Requirements
Retype the items from the line containing "Screen dimensions: 480x431" through the line containing "Viewport: 644px width, 363px height. 81,32", keeping every character identical.

______

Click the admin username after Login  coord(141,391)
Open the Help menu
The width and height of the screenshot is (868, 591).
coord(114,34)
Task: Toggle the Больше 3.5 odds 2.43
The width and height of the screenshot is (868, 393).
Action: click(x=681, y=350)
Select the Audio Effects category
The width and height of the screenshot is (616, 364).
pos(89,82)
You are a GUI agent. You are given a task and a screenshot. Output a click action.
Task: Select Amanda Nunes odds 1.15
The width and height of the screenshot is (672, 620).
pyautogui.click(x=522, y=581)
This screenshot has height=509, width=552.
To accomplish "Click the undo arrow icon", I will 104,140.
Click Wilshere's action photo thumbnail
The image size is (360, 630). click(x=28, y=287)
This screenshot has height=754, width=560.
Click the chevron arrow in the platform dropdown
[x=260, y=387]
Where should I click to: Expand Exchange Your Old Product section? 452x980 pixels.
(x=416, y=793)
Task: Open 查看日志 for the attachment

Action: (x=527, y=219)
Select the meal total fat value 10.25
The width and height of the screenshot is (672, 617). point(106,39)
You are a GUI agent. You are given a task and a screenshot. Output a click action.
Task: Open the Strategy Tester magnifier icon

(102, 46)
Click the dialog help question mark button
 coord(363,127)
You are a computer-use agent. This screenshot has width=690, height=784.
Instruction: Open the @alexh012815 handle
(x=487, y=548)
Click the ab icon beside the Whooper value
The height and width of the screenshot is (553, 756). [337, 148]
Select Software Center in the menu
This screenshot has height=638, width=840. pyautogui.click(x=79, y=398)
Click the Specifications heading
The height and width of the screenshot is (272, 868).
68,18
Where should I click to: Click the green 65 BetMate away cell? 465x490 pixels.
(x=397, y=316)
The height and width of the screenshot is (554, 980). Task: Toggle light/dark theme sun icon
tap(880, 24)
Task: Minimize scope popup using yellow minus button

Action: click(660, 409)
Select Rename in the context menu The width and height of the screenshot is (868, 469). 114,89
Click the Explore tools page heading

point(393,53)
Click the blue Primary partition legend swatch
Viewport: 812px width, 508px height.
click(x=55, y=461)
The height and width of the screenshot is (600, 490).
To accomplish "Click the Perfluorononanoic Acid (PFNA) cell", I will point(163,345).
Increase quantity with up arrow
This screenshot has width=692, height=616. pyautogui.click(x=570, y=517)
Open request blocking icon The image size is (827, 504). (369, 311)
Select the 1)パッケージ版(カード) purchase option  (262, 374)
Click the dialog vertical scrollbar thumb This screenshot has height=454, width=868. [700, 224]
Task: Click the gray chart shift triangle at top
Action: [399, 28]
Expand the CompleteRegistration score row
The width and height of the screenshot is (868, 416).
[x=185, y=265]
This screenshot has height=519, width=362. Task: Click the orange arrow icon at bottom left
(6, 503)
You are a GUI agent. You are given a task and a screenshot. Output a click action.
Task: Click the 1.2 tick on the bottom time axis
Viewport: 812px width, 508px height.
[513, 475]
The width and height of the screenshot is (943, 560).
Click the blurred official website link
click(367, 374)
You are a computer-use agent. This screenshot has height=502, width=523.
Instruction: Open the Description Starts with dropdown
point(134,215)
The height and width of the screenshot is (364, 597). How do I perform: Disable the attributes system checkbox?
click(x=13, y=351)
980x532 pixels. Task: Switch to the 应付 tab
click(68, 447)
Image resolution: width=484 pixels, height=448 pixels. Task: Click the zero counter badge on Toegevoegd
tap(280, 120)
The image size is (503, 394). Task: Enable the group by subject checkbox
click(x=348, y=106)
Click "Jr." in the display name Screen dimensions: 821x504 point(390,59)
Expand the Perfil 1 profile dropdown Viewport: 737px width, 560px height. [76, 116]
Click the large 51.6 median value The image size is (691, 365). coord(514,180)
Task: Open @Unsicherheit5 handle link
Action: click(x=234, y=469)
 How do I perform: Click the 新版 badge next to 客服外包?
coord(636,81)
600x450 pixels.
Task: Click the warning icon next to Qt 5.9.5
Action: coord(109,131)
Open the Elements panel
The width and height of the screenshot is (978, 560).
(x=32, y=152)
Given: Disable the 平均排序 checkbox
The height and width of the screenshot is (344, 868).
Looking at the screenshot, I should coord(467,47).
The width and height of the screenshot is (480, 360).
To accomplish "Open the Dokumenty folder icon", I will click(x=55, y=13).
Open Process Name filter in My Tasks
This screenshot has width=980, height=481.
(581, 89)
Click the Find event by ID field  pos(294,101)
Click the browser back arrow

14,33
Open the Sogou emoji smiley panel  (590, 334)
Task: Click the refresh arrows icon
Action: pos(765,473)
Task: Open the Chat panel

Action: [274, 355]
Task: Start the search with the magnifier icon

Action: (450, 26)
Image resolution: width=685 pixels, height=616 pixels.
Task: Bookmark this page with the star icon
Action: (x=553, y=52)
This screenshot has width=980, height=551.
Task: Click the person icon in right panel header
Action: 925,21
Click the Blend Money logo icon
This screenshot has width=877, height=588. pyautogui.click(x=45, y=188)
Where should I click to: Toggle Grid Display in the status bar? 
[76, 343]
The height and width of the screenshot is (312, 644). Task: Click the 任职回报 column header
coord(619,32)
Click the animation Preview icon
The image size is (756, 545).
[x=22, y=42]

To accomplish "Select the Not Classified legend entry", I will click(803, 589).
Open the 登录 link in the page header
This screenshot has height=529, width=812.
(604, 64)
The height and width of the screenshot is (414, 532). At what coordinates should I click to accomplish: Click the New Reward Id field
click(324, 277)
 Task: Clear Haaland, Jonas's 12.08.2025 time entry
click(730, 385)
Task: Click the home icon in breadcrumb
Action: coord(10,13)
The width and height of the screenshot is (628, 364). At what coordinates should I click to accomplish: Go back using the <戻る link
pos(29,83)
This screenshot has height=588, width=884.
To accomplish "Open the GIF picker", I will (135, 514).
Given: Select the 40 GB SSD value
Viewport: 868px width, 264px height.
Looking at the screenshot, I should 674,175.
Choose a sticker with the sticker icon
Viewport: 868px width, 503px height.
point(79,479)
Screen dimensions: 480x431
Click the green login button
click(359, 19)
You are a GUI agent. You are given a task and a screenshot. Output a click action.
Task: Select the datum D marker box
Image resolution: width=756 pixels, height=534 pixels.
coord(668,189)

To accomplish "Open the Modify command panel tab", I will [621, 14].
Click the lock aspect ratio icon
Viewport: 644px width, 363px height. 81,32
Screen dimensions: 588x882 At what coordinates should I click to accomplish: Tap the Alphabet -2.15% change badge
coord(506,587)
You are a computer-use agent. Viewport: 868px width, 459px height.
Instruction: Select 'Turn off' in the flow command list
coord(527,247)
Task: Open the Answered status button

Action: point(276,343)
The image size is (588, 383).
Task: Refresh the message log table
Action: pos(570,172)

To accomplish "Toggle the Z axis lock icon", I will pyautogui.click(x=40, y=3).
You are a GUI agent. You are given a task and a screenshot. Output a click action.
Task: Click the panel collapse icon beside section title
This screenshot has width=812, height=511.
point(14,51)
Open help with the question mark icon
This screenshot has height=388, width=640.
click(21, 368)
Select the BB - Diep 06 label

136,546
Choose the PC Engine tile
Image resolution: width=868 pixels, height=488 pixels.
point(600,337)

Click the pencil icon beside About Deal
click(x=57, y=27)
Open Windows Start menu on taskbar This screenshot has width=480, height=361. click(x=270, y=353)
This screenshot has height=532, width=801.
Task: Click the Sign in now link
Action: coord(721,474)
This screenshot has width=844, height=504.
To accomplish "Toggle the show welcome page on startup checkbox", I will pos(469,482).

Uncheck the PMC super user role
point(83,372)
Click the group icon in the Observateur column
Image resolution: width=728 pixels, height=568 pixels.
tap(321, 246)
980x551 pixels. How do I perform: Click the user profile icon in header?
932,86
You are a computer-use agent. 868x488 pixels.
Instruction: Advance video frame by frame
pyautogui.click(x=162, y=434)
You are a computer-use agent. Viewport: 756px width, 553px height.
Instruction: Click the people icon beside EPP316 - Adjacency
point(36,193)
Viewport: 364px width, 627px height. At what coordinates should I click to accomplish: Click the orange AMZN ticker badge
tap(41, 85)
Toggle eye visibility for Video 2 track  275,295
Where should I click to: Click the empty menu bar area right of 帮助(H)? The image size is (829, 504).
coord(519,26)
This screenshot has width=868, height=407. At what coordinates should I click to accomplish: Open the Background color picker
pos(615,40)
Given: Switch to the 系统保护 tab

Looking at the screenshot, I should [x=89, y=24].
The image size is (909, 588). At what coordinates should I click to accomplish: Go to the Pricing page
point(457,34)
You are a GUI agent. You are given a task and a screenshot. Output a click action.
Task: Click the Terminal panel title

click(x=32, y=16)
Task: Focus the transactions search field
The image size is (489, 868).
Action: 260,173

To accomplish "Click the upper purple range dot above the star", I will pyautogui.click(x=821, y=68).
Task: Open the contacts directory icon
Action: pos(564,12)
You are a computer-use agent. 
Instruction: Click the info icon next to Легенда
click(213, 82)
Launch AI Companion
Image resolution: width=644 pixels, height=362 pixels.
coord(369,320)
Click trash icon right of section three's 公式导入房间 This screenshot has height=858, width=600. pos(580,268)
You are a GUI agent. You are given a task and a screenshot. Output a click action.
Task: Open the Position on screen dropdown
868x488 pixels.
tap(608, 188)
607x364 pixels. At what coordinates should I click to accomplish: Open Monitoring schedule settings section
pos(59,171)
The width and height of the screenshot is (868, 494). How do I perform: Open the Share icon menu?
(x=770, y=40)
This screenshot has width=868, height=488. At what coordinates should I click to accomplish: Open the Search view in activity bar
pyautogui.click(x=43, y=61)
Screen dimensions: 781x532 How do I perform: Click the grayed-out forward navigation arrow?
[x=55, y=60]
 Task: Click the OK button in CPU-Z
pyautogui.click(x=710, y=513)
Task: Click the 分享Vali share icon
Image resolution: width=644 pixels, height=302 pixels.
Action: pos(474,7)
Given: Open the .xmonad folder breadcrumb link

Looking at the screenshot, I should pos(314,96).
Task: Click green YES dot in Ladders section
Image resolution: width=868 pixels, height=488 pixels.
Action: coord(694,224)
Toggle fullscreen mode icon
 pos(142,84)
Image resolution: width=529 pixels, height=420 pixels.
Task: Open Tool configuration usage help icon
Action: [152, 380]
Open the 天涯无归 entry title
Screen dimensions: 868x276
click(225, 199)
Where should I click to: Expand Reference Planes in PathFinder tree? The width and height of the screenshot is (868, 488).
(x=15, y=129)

______

Solution to the problem
Screen dimensions: 480x431
Click the green login button
click(359, 19)
You are a GUI agent. You are given a task and a screenshot. Output a click action.
Task: Select the datum D marker box
Image resolution: width=756 pixels, height=534 pixels.
coord(668,189)

To accomplish "Open the Modify command panel tab", I will [621, 14].
Click the lock aspect ratio icon
Viewport: 644px width, 363px height. 81,32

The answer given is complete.